La neo formazione politica affidata a Giulio Curatella composta soprattutto da simpatizzanti di destra ed estrema destra. La Lega tiene e si rafforza alle Province
di Angelomauro Calza
Avevamo fatto cenno nell’articolo di questa mattina alla situazione che vede protagonisti Futuro Nazionale e la Lega. Un ragionamento sintetico, dedicato a loro e non inserito in un contesto che vede protagonisti altri personaggi e altre forze politiche, è d’uopo. Consideriamo allora i fatti e ragioniamo solo su quelli.
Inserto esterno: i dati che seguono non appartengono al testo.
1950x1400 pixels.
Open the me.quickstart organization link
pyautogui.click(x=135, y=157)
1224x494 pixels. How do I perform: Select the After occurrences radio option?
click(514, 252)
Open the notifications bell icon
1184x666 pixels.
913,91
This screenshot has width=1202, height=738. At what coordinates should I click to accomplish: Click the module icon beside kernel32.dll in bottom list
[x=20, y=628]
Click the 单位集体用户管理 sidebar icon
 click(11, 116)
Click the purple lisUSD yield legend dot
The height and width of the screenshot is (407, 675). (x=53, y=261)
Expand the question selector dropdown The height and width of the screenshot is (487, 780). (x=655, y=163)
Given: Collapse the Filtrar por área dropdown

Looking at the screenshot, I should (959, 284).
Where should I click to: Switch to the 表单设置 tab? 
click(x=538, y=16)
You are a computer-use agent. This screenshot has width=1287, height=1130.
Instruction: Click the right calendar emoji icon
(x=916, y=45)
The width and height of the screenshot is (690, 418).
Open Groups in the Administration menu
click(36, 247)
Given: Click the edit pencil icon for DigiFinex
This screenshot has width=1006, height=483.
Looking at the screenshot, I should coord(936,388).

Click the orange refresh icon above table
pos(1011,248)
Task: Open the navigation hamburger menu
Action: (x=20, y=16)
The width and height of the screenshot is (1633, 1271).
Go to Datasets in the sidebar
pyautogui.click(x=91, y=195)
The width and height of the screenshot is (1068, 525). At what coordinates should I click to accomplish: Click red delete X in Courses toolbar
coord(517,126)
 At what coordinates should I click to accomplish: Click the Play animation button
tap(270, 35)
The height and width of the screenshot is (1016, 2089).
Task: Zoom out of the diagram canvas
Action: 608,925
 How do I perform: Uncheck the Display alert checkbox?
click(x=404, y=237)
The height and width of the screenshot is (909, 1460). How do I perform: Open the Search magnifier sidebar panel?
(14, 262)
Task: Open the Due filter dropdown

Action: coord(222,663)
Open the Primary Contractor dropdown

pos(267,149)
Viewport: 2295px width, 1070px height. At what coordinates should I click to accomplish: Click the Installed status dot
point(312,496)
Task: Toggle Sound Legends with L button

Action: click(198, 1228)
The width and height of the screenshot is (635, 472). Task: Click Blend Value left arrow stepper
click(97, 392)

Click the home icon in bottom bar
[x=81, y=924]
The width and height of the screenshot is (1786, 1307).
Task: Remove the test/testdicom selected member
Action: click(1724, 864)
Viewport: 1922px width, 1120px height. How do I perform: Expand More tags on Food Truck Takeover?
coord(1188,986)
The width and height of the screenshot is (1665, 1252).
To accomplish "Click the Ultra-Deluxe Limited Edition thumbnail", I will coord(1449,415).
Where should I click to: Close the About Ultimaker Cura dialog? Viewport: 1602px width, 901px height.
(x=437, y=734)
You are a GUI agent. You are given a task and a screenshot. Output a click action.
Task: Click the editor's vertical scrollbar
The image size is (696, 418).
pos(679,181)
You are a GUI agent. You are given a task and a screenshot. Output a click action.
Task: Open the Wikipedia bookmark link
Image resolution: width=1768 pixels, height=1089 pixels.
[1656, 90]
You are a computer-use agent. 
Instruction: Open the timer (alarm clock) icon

Giulio Curatella con l’euro deputato Roberto Vannacci fondatore di Futuro Nazionale
A Venosa, come abbiamo già scritto, si è tenuta l’assemblea costituente del partito fondato da Roberto Vannacci la cui guida in Basilicata è stata affidata a Giulio Curatella, fuoriuscito dalla Lega, che la sala era piena e che il partito ha raccolto già circa 300 adesioni al primo tesseramento. Alla manifestazione sembra però che fossero presenti anche molti campani e pugliesi, accorsi dalle zone confinanti con Venosa perché simpatizzanti della nuova sigla politica e attratti da una delle prime uscite ufficiali importanti di Futuro Nazionale. Questo a dire che le presenze registrate, seppur notevoli, non erano esclusivamente lucane. Così come il tesseramento: date per buone le oltre 300 adesioni, non può assolutamente essere questo un dato sinonimo di trecento fuoriusciti lucani dalla Lega. Infatti tra i simpatizzanti sembra che ci siano soprattutto ex iscritti ad Alleanza Nazionale e più genericamente sostenitori della destra, anche estrema, che non avevano mai aderito ufficialmente a nessun partito e che stavolta hanno deciso di seguire Vannacci. E ci sono poi anche leghisti, certo, alcuni, che hanno aderito perché attratti da un progetto politico più intransigente e meno incline a compromessi rispetto a quello di Salvini, e anche per legittime aspirazioni personali, intravvedendo possibilità di emersione e affermazione in un partito ancora in fase di costruzione, dove potrebbero trovare spazio. Ma allora la Lega? È in salute o no? Ha perso o no sostenitori?

Matteo Salvini
Non possiamo che guardare i numeri e il dato più recente, reale, è che ha eletto due consiglieri provinciali alle ultime elezioni a Potenza dopo averne eletti in precedenza altri due anche a Matera, portando la sua rappresentanza nei due Consigli provinciali da due a quattro. In aggiunta non si può non tener conto di adesioni di Consiglieri comunali eletti in altre liste, come accaduto a Montalbano Jonico, Maschito, Scanzano Jonico e Palazzo San Gervasio e, si sa, ogni consigliere porta con sè i numeri dei suoi sostenitori. Nessuna emorragia verso Vannacci, dunque? Solo qualche goccia bloccata con matita fermasangue? Così parrebbe, salvo smentite. Del resto i lucani sono popolo di poeti, di gente mite, forse anche troppo mite per aderire a una formazione politica che si propone, in un certo senso, come rivoluzionaria rispetto alle consuetudini italiane e lucane: non siamo gente fatta per le rivoluzioni, non solo quelle cruente, siamo sostanzialmente pigri e pacifici e spesso apatici, e tendiamo alla sicurezza che danno le situazioni strutturate e consolidate. Siamo poco inclini al nuovo. È per questo che l’irruzione sulla scena di Futuro Nazionale va guardata con attenzione, va seguita, ma non enfatizzata più di tanto almeno fin quando non sarà riuscita ad essere una forza politica radicata sul territorio. Di sicuro l’entusiasmo di chi ha deciso di portare avanti il progetto di Vannacci in Basilicata non va smorzato né sottovalutato, siamo in democrazia, ma pensare che in pochi giorni si possano impensierire gli altri partiti di centrodestra a livello di adesioni sul territorio è sicuramente velleitario: per questo c’è tempo, ci vuole tempo, basta utilizzarlo al meglio.